Head coach Miguel Herrera was brought in to navigate Mexico successfully through the intercontinental playoff with New Zealand and is now tasked with guiding Mexico in the World Cup this summer. In four matches, the former Club America boss who has eschewed calling in players from Europe is a perfect four wins from four matches using Liga MX players, albeit against B sides from Finland and South Korea and the two-legged affair with the Kiwis. It is hard to truly decipher if this is an improved Mexico, or the same Mexico that charged its way to the 2011 Gold Cup title or Olympic gold, but it’s certainly more competitive inside the squad which is translating onto the field.
“We have a hunger to win. A lot of players are competing for spots and everyone wants to be there at the World Cup,” defender Jorge Torres Nilo said.
“There is want-to, a desire and working mentality in this team, and we just have to keep that going,” striker Oribe Peralta said.
For the first time in a while, there is the impression that Mexico is actually a team glad to be on the field. The suffocating whistles that rained down from the Azteca faithful throughout the Hexagonal took a toll. They are playing with a clean slate, for now, and the lack of pressure felt in early 2014 can be a springboard to success in Brazil.
“Having that World Cup ticket, it is allowing us to work with less pressure and with a different dynamic. It’s helped a lot,” said defender and captain Rafa Marquez.
“We have to take advantage of each game and most importantly, enjoy the experience and do the utmost to meet what the coach wants. The results will then come,” Torres Nilo added.

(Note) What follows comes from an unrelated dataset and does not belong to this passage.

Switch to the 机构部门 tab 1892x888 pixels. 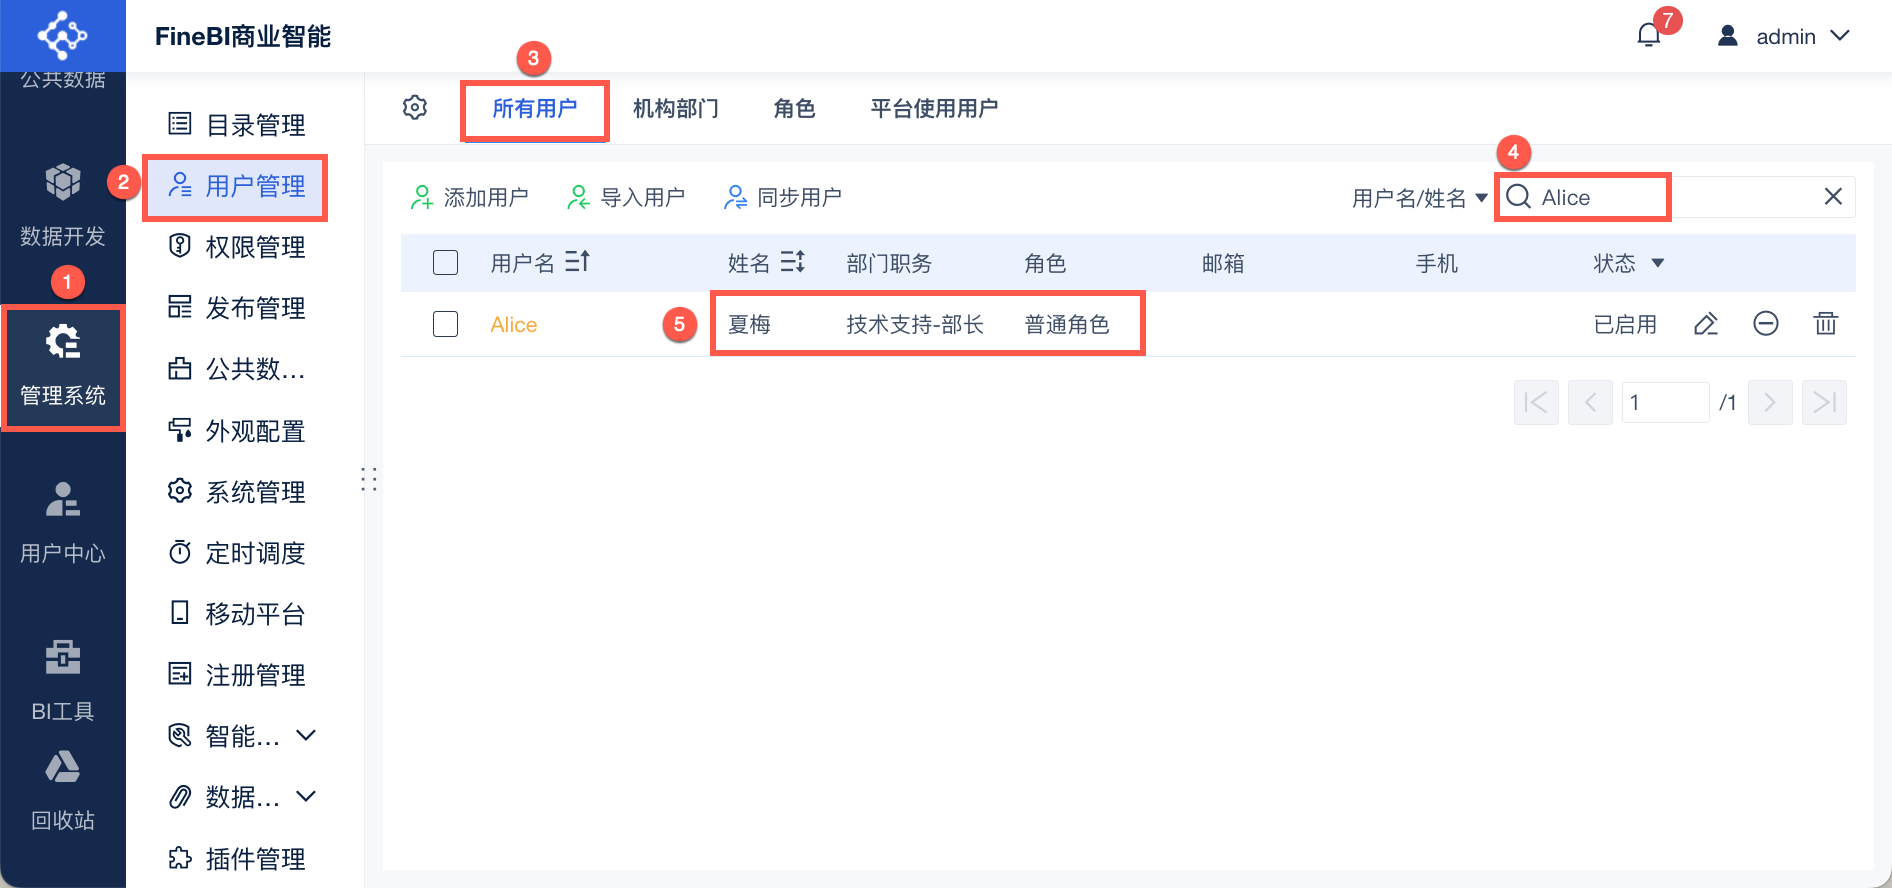676,108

For anyone who has closely followed CONCACAF throughout the years, Mexico -- more so the fans than the players -- has always likened itself to being the “Gigante” of the region. The stats back that up in some way: More Gold Cup titles than anyone else; a Confederations Cup title in 1999; Olympic gold and a two-time finalist in the Copa America.
Yet the last 365 days did little to suggest that El Tri still stood atop their North and Central American and Caribbean rivals: a semifinal elimination in the Gold Cup at the hands of Panama, and of course the dismal fourth place showing in the Hexagonal. For grizzled veteran Marquez, there is still a slight wincing in his face at the mention of how Mexico back-doored its way into the World Cup, and there is plenty humility in his voice acknowledging the work the lies ahead for he and his teammates before June.
"It certainly wasn’t the most pleasing way in how we qualified," Marquez noted. "I don’t think that anybody likes to qualify in that manner, but in the end we did it and we have to take advantage of this opportunity.
"You have to demonstrate that you are the gigante of CONCACAF. More than ever the levels are more even and all the other national teams have improved. Mexico has a lot of work to do,” he concluded.
For now, a Mexico under construction, a long, gigante road to Brazil awaits.